In 2004 the GP contract allowed doctors to opt out of their commitment to out-of-hours service in return for a pay cut.

Primary care trusts were given the responsibility to commission these services - at which point TCN won the contract to cover Suffolk and four other counties. That contract expires in March 2010 and NHS Suffolk will then have to decide who provides the out-of-hours care after that time.

Earlier this month, safety concerns were raised about the current system in an official report.

The Care Quality Commission had launched a probe after the death in February last year of 70-year-old David Gray, who was accidentally killed by a German doctor working his first out-of-hours shift in Britain. Dr Daniel Ubani was employed by TCN and working for a Cambridgeshire health trust at the time.
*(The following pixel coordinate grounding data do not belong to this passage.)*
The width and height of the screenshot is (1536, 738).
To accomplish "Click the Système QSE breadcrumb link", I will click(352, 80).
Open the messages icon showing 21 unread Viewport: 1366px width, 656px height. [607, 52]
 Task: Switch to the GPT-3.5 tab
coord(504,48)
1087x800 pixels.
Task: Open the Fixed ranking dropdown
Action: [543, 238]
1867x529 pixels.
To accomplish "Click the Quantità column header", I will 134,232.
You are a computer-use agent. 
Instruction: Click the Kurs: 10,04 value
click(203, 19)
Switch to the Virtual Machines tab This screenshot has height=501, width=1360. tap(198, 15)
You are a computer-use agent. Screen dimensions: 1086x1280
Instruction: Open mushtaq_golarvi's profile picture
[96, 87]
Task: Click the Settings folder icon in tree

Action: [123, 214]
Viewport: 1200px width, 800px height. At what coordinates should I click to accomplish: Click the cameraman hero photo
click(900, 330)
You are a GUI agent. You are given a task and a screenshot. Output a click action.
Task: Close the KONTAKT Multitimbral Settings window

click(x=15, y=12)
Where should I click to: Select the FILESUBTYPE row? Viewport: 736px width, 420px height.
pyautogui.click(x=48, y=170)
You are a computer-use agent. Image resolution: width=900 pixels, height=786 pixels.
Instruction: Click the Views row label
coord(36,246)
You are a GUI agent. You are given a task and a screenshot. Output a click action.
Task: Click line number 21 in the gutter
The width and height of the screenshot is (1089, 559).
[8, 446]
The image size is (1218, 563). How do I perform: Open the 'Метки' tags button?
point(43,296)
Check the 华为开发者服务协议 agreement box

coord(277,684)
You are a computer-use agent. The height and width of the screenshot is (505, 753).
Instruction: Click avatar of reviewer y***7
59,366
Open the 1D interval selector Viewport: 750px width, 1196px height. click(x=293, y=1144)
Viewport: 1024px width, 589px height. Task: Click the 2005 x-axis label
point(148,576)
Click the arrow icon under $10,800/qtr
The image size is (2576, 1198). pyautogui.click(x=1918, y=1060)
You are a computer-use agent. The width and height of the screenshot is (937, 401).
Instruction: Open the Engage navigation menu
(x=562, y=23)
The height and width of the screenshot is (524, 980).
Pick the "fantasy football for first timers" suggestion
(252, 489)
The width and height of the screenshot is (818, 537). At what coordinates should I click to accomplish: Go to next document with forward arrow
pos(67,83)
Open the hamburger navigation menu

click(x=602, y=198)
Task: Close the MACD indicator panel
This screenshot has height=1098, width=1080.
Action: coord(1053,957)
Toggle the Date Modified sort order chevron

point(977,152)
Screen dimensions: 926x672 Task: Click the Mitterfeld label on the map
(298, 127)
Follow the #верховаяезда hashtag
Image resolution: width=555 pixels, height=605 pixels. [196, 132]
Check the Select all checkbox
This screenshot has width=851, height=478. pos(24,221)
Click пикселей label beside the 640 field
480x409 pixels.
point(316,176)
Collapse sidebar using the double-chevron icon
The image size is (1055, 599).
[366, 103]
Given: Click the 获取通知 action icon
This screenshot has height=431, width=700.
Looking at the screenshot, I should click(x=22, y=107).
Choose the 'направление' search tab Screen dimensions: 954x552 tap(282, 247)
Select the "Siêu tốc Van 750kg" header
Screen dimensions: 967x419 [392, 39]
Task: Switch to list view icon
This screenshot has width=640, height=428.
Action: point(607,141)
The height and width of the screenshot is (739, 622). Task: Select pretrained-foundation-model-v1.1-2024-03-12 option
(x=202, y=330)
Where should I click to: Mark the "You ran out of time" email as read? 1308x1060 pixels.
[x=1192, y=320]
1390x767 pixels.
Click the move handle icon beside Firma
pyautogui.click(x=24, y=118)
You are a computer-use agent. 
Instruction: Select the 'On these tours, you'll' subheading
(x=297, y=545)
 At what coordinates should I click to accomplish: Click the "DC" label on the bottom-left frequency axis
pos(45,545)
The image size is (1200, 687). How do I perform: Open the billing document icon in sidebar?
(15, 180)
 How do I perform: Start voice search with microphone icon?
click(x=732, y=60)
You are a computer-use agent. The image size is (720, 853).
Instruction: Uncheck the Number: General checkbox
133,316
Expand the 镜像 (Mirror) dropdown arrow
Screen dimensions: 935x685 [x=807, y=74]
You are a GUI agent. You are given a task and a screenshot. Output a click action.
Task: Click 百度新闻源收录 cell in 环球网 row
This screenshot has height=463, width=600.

The interim report criticised TCN for failing to fill doctors' shifts and its policies for dispensing medicine.

Fears were also raised that PCTs such as NHS Suffolk were only “scratching the surface” in monitoring out-of-hours performance and risk failing to spot potential problems or poor care.

In the wake of that, TCN said it would continue to work with the CQC as investigations continued.

Jon Reynolds, head of contract management at NHS Suffolk, said yesterday: “In Suffolk, 86% of out-of-hours GP services are still covered by Suffolk GPs or GPs from towns in neighbouring counties.

“We would reassure people in Suffolk that delivering safe and effective clinical services is our priority. All the services we commission meet high standards of quality and safety and people should have confidence in them. Should any incident of below-standard service arise, we take it seriously, examine what has happened and take the appropriate action to address it.”

Geoff Reason, chief executive of Suffolk's Local Medical Committee, which represents GPs, said: “The service must be up to standard as part of the continuing care to patients.”